One of the most famous studies on this is in little rodents called voles. There’s a particular kind of vole that is monogamous, and there’s a closely related species that is polygynous. It turns out that the monogamous voles have a lot of receptors in their brains that are highly sensitive to the oxytocin burst (hormone of affection) they get from cuddling up to their mates whereas the polygynous voles have far fewer oxytocin receptors. 

My graduate student is looking at the physiology of the lion’s brain to see if they are more like those monogamous voles. She will eventually look at the brains of lions as compared to the brains of leopards and cheetahs. Leopards are very solitary and hostile to each other. Lions, on the other hand, might get up, walk a few steps to one of its pals, and rub its head against the other ones. They must be getting that oxytocin rush. She has also been working with captive lions in South Africa.
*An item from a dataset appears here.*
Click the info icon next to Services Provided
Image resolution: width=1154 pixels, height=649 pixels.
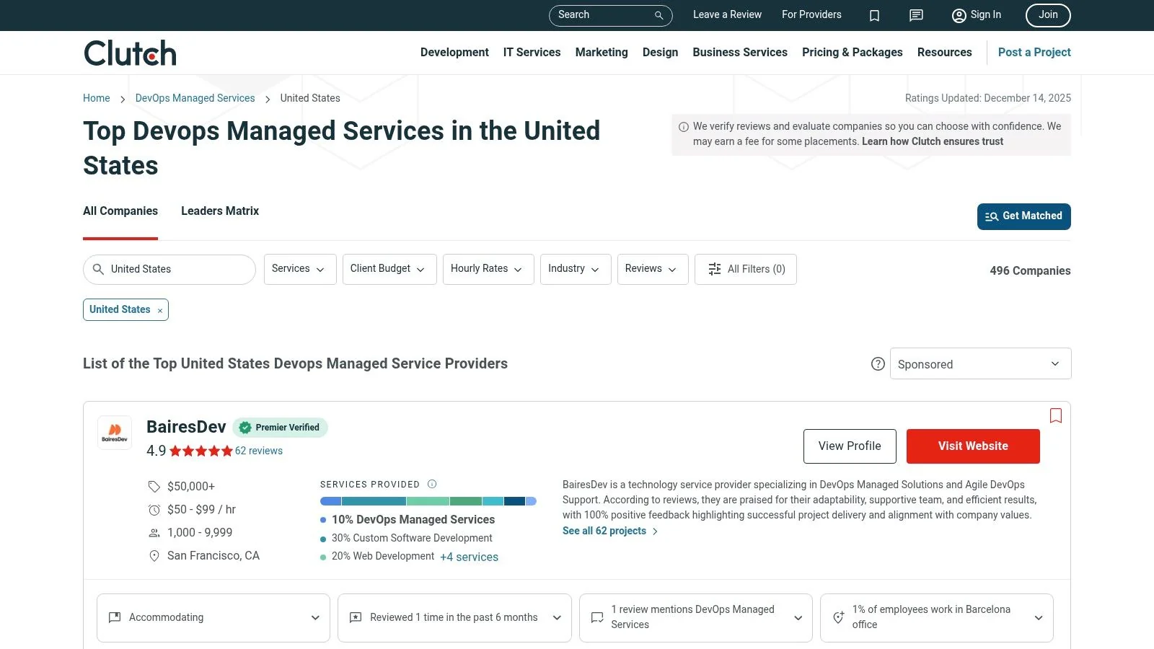[432, 484]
At feeding time, the lions would come up to the fence to sniff a little scrap of meat, and she has these little perfume sprayers that she uses to spray oxytocin up their nostrils, and it  makes them even more affectionate. 

Once the COVID shutdown is over, she will do the same thing with cheetahs and leopards, who are much more solitary. The hypothesis is that if she gives a squirt of oxytocin to the leopards, they’ll still be fairly obnoxious to each other because they have fewer receptors in their brains to detect the chemical.

What would you say to a student who is interested in pursuing something related to behavioral ecology?  

I. If you could get excited by watching bugs or birds, listening to frogs in your backyard, or crickets, it will make your life much easier in terms of the scope of getting work done. Going to Africa, we have to pay for airfares, get permissions for working in foreign countries, and pay a lot of fees –– all of which makes everything quite difficult.


For students today, if you have a special interest in the conservation or daily lives of any sort of plant or animal, that might just be what you need to really get yourself going as a future conservationist or ecologist. You don’t have to worry yet about where you’ll eventually end up, but if you find yourself interested in a particular organism, that’s a good place to start.

II. One piece of advice I give to undergraduates or high school students is to volunteer somewhere. I’ve had high school students come to work with us in The Lion Center in St. Paul. If you have an opportunity to spend time in a research lab or field station, then get yourself out there and connect. Be around people who are practitioners. If you see what it’s like and what people are doing in a certain field, that might be the turn-on you need to determine where you want to go with something. If you can, I highly recommend connecting with any activity at a college or university even when you’re still in high school; see where it leads you!